> [Work task] A line qualifies if it holds the string "Ξύλο". Copy every qualifying line from the records.

(Task inputs)

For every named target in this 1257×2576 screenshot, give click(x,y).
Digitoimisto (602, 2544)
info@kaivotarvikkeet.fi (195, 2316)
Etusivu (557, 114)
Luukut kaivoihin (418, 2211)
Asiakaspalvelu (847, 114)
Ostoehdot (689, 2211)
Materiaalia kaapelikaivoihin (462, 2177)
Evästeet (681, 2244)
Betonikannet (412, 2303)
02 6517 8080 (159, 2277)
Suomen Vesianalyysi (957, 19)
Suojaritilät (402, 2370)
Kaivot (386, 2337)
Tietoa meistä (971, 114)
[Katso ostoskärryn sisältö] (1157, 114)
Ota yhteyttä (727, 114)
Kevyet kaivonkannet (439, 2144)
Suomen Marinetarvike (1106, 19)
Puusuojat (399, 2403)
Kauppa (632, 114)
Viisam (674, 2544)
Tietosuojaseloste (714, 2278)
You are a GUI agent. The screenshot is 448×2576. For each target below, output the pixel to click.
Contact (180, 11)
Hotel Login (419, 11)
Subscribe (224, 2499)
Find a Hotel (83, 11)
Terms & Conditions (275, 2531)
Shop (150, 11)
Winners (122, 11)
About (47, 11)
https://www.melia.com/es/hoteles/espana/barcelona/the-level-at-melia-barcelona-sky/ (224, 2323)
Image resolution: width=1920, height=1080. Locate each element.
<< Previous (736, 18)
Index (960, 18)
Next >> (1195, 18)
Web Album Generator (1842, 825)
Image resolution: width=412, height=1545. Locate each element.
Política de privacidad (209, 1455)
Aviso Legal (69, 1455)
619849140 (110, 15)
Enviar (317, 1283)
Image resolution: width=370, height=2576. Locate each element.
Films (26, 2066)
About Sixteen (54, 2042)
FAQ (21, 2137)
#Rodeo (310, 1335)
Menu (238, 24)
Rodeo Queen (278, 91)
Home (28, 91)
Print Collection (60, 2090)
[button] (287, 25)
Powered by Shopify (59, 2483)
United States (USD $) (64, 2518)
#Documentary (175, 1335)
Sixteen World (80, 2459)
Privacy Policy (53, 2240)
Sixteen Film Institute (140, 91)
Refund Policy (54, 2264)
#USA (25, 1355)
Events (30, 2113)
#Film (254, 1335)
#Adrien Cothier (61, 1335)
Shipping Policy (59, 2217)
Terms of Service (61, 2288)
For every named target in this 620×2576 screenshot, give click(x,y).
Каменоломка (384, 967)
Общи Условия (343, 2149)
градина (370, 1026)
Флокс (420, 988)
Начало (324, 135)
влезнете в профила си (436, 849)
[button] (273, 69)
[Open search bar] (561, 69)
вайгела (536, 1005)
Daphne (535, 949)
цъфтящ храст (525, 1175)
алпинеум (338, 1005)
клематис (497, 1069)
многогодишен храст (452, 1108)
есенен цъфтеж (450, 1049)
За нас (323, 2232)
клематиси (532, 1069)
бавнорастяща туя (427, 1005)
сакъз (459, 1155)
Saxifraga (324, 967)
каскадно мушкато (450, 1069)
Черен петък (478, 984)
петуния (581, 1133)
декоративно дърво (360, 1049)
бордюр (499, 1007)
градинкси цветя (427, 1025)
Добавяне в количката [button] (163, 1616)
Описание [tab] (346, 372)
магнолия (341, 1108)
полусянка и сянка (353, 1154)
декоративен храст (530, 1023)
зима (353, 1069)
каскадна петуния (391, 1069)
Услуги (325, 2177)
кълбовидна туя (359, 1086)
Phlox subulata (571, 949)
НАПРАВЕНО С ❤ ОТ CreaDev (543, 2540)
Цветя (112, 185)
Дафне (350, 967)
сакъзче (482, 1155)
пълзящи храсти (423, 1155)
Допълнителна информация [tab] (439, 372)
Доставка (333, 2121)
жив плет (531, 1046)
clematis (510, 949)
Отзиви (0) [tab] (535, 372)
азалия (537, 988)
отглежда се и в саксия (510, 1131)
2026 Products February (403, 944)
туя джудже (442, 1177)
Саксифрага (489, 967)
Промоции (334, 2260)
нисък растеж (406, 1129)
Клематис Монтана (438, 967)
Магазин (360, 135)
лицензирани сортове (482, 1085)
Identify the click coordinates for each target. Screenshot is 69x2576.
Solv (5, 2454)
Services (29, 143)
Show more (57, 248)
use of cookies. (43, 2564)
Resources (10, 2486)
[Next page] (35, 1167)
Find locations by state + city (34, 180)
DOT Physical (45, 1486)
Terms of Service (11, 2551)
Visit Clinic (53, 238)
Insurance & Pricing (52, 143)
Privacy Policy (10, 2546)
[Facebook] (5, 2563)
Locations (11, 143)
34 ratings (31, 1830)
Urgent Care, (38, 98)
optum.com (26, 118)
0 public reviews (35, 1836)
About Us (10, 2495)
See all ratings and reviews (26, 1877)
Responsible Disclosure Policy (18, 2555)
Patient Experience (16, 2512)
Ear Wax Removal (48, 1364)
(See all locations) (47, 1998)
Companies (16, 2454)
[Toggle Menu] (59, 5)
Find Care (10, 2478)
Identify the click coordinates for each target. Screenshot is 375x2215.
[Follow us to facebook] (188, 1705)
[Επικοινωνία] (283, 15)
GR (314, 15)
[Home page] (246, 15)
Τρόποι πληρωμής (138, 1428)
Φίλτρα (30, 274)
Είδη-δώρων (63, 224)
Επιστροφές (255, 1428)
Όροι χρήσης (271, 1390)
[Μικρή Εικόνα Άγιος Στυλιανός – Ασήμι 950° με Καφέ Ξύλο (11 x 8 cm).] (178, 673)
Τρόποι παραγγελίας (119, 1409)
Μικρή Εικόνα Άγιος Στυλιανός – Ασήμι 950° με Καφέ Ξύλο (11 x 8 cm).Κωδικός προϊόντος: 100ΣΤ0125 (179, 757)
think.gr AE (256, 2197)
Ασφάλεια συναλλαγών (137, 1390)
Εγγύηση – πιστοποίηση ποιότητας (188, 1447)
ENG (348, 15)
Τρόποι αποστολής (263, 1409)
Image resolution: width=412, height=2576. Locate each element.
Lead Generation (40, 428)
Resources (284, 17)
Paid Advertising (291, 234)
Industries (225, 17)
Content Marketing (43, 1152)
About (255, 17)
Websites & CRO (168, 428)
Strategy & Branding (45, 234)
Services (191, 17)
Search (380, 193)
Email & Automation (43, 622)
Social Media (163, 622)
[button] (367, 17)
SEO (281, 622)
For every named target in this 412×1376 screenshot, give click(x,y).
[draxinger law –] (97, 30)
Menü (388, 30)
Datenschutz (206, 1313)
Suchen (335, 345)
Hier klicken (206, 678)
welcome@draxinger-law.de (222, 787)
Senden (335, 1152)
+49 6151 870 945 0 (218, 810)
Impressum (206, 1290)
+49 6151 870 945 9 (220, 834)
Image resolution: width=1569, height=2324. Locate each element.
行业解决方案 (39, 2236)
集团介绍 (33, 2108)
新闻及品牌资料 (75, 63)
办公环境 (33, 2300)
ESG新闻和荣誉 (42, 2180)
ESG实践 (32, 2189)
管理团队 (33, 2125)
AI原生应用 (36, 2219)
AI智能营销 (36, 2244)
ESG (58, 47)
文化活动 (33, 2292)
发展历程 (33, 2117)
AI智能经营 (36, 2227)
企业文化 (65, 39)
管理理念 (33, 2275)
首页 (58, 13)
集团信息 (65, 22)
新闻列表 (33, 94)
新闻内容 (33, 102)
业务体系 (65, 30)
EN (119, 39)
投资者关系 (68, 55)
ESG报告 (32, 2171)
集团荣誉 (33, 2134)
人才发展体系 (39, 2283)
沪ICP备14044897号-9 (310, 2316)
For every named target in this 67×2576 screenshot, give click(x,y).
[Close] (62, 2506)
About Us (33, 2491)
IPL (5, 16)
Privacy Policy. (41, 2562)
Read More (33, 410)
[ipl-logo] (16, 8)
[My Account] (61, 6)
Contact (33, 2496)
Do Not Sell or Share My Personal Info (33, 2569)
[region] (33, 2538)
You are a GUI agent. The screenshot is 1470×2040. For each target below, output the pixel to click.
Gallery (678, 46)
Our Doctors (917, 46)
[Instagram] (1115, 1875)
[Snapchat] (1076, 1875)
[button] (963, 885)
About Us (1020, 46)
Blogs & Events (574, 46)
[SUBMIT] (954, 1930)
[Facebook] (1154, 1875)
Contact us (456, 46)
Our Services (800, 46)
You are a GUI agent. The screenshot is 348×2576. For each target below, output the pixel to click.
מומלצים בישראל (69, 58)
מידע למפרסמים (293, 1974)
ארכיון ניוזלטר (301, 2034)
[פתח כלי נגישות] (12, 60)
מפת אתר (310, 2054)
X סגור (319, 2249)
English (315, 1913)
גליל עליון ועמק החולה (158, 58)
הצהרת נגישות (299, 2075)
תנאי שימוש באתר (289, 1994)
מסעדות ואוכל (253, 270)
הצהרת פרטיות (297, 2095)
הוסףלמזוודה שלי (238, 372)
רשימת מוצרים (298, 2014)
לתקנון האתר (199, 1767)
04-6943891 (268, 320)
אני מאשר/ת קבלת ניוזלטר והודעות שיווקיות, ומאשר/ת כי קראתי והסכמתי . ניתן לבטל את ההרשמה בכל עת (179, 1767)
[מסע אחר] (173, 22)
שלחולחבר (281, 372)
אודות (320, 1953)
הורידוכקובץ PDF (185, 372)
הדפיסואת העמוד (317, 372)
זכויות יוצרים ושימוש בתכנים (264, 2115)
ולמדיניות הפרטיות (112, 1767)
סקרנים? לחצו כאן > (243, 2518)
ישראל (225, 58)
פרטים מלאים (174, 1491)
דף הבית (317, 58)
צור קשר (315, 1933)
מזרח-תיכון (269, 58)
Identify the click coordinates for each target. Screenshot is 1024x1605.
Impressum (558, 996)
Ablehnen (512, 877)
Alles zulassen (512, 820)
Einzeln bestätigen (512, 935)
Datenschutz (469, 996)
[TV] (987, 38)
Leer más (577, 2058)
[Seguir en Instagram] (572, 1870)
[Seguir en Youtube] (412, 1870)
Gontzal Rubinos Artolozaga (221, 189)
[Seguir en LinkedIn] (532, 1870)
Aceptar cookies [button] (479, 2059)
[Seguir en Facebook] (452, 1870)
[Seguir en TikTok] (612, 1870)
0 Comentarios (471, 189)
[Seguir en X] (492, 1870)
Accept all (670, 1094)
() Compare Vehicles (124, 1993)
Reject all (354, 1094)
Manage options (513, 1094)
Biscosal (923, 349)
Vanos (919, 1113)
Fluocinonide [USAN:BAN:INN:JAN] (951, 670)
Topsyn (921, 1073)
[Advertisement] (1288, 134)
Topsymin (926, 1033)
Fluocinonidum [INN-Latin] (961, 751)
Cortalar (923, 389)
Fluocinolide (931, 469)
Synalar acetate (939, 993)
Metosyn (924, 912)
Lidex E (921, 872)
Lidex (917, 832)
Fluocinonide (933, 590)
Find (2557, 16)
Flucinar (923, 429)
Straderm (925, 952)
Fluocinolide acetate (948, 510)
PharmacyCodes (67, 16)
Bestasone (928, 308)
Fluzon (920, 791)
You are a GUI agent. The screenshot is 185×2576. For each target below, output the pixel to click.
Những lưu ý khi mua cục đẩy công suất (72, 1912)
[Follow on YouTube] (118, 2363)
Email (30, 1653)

(End Task inputs)

> [Solved exercise]
[Μικρή Εικόνα Άγιος Στυλιανός – Ασήμι 950° με Καφέ Ξύλο (11 x 8 cm).] (178, 673)
Μικρή Εικόνα Άγιος Στυλιανός – Ασήμι 950° με Καφέ Ξύλο (11 x 8 cm).Κωδικός προϊόντος: 100ΣΤ0125 (179, 757)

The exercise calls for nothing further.